5年後、ふたりには子供がふたり出来てて、ボリスは映画の脚本を書いたりしつつもぷーで、マリリンは仕事ばりばりなのでふたりの間には溝があり、家族でイビサに旅行に出ても、それって実はマリリンの会社の社員旅行だったもんだから大喧嘩したあと、マリリンはレズ友でクライアントの女社長とキューバに高跳びしてしまう。 ふたりの幼子を置いて。

そこから更に5年経って、マリリンはアメリカ人向けのツアコンの仕事をしてて、ピレネーの山奥にオオライチョウの求愛行動を見にツアー客を引き連れてきて、そこで何故か山岳ガイドをやっているボリスと再会する。 のだがボリスは彼女が誰だかわかっていないみたいで。

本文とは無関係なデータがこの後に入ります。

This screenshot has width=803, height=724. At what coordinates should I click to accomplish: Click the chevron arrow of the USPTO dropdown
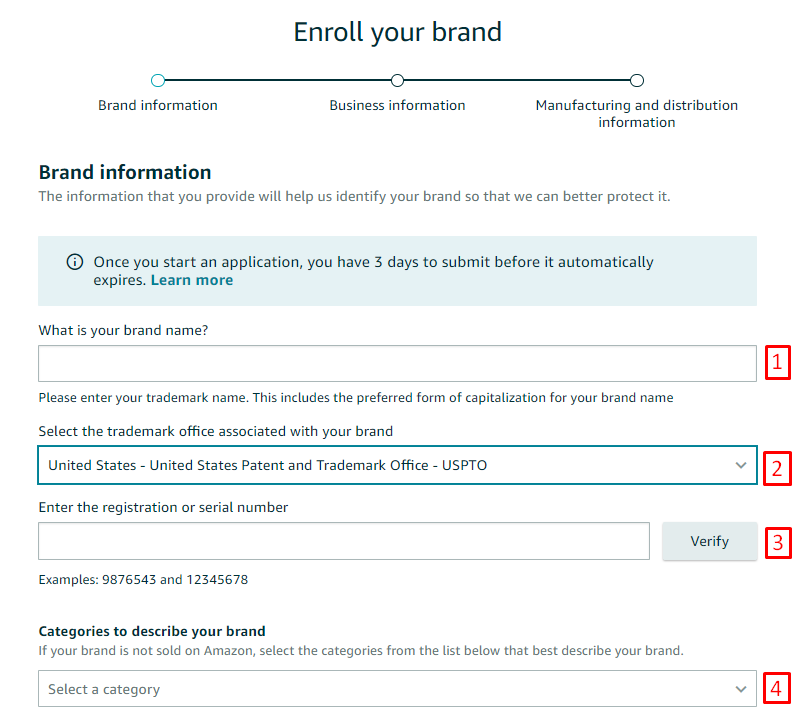pyautogui.click(x=741, y=465)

10年の歳月、国境を、海も山もばりばり超えて盛りあがる恋愛大河ドラマふう、でありながらものすごくささやかな、ミクロな愛のありようを掬いあげていて、とっても素敵でおもしろい。 ふたりが歌うシーンもあるのだが、それによってドラマチックになにかが起こる、変わるというよりもちいさなキス、ちいさなハグ、ちいさなダンスのステップ、それとおなじような耳元の囁きのような歌が、しかしそれは決定的な、種のようななにかを残すの。

原題からイメージされるようなマッチョなところはない。 終始アグレッシヴに動き回って人生を掻き回しているのはマリリンのほうで、ボリスはどちらかというとどんよりしている。 

出会いのとこではボリスがマリリンの巣にやってきて、仲直りのとこではマリリンがボリスの巣(+雛)にやってくる。 この辺の切り返しも素敵なのね。

そして、よくわかんないけど、動物が重要な役割を果たす。 最初のパートがシカ、イビサがトカゲとおかま、ピレネーがオオライチョウ。よくわかんないけど、なんとなく。  
野生のなにかがもたらす呪文としての愛とか運命とか発情とか。

オオライチョウのシーンは、なぜかそこだけ「ダーウィンが来た!」、になってしまったりするのだが、他にも山岳アドベンチャーとか、お料理ドキュメントとか、映像的にいろんな要素がいっぱい入っていて、でもとっちらかった印象はない。 最後に瞬く星空のように、見上げてわーっと落ち着いてほっとする、そんなかんじ。

あとは、ガスパチョがとっても食べたくなる。